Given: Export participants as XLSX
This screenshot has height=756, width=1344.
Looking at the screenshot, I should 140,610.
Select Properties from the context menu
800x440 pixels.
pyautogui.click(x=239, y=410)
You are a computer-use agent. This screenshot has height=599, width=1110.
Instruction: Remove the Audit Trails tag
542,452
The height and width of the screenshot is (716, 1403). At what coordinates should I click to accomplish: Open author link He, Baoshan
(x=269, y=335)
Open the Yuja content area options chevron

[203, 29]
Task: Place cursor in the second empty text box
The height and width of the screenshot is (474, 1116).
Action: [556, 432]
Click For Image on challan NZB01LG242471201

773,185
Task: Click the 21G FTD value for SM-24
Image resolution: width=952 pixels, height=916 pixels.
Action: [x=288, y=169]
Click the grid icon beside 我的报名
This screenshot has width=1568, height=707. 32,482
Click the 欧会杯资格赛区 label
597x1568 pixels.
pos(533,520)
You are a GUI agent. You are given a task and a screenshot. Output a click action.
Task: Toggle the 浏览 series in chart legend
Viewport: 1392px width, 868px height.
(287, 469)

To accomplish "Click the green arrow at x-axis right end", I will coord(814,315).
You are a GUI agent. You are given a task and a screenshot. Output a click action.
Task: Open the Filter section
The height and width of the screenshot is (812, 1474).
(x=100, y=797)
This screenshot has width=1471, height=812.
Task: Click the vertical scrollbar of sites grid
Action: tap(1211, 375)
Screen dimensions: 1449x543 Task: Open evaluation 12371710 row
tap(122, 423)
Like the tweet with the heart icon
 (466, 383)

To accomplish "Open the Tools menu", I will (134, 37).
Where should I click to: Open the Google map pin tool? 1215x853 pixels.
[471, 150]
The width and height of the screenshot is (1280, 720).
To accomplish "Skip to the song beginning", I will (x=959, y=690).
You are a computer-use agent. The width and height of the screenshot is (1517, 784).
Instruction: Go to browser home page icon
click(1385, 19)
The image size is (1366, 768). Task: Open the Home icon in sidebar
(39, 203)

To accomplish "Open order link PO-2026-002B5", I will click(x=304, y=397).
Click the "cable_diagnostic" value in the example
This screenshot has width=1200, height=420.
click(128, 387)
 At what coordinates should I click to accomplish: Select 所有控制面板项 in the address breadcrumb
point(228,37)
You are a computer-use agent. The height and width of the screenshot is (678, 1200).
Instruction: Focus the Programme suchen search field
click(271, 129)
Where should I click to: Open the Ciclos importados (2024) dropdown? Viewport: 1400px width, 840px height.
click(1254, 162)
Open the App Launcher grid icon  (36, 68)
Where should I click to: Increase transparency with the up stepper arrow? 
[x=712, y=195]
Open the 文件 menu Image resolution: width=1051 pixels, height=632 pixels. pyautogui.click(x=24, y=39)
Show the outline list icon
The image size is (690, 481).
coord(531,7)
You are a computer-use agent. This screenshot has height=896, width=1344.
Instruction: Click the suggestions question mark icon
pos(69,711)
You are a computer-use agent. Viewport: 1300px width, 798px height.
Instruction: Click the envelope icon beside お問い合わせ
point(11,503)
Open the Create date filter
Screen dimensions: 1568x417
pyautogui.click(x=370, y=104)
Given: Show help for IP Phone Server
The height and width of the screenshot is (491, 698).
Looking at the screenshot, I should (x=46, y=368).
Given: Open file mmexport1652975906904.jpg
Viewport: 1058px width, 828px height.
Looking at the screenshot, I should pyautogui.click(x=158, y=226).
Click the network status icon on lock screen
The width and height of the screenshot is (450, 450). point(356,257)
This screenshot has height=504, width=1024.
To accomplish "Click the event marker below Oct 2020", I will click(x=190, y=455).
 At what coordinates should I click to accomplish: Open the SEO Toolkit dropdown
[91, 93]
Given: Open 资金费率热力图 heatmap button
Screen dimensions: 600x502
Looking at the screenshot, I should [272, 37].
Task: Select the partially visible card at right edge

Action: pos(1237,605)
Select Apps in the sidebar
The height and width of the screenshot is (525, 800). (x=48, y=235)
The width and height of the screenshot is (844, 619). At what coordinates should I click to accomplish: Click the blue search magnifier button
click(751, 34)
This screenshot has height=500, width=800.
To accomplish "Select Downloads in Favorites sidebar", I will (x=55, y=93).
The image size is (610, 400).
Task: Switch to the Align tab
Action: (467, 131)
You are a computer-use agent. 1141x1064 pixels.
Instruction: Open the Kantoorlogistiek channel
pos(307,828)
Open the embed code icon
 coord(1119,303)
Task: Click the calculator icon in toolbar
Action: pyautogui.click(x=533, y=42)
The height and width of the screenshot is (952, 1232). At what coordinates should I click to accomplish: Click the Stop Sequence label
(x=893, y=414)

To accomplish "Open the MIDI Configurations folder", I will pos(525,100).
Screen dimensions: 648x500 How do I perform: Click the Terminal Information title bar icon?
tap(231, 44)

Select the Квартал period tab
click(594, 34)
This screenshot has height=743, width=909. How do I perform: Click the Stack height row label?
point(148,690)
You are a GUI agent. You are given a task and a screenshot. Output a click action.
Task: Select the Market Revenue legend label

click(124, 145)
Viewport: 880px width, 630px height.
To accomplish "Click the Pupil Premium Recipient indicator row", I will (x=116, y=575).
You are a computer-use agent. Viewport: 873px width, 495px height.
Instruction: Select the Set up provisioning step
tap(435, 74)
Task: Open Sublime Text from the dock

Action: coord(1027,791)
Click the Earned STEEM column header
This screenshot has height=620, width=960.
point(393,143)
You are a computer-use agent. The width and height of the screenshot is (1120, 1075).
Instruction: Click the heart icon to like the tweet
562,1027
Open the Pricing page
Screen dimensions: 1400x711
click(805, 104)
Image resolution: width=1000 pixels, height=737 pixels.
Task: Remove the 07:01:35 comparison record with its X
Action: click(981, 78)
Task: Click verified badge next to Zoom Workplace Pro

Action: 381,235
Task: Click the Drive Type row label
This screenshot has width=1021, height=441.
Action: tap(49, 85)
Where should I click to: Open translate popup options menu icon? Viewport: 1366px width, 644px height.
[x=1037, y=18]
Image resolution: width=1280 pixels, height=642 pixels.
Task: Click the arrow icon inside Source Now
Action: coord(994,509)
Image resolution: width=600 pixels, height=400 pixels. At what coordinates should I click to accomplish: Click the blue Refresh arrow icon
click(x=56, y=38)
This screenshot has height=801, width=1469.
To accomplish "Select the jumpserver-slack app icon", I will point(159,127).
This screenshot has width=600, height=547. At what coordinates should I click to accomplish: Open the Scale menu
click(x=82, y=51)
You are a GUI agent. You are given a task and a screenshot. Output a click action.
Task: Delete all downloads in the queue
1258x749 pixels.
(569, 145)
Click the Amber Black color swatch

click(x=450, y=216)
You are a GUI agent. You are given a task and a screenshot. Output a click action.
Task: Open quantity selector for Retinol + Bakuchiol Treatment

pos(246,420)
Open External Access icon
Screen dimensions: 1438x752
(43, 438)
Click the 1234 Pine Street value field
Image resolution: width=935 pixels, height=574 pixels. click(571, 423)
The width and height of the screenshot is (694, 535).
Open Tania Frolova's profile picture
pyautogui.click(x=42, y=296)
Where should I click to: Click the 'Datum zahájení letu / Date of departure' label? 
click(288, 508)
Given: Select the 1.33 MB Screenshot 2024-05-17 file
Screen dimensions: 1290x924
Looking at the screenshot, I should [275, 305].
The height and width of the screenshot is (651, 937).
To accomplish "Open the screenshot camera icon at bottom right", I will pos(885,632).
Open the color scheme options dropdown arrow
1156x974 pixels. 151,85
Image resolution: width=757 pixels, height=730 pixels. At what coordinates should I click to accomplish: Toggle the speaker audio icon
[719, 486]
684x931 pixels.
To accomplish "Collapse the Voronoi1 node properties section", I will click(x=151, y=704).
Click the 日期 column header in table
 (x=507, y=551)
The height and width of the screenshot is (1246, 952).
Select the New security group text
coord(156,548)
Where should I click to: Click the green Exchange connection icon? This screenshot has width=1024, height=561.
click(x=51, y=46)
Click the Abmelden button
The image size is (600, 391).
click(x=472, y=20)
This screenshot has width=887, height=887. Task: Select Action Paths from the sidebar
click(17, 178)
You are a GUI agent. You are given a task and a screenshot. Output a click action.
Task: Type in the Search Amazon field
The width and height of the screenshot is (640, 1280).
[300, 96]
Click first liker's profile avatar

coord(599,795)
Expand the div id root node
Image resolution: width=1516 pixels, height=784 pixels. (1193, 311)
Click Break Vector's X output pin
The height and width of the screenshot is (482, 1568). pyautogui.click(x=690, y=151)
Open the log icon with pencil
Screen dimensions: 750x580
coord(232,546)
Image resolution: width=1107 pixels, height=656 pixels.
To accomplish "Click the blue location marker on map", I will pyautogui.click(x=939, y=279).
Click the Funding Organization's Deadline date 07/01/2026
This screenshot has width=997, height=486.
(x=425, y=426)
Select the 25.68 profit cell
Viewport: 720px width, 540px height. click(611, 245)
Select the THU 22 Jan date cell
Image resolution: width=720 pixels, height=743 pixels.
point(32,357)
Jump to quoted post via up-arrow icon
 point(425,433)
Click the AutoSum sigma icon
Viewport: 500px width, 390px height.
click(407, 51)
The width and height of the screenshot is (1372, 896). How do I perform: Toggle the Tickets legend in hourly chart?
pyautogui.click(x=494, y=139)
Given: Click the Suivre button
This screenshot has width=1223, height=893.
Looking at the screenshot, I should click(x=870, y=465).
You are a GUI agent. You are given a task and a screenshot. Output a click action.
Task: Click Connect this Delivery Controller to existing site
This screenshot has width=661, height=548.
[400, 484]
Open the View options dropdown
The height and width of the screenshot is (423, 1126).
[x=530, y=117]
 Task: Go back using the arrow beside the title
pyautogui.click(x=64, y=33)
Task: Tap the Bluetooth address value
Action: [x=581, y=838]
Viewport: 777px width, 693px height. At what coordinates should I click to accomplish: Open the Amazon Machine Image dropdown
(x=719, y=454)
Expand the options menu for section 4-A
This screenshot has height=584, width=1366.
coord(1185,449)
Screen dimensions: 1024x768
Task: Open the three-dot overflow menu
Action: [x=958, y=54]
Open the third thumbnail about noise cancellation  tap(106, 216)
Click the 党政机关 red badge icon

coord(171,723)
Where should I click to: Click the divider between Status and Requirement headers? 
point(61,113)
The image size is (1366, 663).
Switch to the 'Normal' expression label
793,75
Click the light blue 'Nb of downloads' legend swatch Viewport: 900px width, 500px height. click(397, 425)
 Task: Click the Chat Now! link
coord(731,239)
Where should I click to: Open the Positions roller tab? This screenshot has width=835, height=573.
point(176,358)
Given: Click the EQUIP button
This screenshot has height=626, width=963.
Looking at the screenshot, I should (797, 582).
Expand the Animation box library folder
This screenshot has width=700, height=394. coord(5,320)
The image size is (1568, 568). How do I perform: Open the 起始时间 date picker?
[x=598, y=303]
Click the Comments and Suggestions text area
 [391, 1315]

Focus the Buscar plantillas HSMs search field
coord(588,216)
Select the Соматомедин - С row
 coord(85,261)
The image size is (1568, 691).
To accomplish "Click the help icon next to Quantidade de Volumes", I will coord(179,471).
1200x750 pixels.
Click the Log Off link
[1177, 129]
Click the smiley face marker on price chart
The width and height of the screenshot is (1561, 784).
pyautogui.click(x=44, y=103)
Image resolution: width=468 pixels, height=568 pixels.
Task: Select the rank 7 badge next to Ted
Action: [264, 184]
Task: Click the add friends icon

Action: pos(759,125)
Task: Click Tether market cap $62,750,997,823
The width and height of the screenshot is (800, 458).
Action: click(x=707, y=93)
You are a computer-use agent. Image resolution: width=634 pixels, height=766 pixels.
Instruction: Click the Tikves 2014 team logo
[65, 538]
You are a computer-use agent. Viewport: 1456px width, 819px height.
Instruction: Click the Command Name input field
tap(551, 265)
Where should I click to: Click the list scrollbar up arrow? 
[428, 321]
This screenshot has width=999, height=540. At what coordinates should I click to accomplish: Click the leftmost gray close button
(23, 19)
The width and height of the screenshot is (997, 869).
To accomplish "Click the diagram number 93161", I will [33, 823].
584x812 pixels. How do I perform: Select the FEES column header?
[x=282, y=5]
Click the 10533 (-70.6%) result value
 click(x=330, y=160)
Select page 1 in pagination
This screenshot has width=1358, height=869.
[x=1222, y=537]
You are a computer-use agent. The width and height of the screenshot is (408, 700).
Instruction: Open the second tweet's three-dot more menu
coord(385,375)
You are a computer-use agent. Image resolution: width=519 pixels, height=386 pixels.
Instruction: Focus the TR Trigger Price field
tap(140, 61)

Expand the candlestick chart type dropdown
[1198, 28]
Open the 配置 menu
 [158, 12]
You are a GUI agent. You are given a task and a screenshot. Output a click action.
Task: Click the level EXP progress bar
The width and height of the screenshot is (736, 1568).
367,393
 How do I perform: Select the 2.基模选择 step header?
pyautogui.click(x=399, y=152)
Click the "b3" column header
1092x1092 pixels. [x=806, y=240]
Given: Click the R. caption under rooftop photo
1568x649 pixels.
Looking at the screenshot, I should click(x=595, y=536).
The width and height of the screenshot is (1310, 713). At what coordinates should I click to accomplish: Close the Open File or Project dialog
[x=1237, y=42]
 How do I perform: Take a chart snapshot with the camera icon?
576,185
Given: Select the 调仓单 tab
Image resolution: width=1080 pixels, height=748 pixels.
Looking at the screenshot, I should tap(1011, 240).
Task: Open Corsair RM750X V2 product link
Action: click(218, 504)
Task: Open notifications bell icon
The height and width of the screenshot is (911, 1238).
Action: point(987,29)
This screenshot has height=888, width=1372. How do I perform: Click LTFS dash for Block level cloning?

TASK
When the line with "Given: Click the Suivre button" is reached in the data above, begin copying, and stop after the line with "Task: Click Connect"; copy each line exactly, both ends included.

ANSWER SPACE
Given: Click the Suivre button
This screenshot has width=1223, height=893.
Looking at the screenshot, I should click(x=870, y=465).
You are a GUI agent. You are given a task and a screenshot. Output a click action.
Task: Click Connect this Delivery Controller to existing site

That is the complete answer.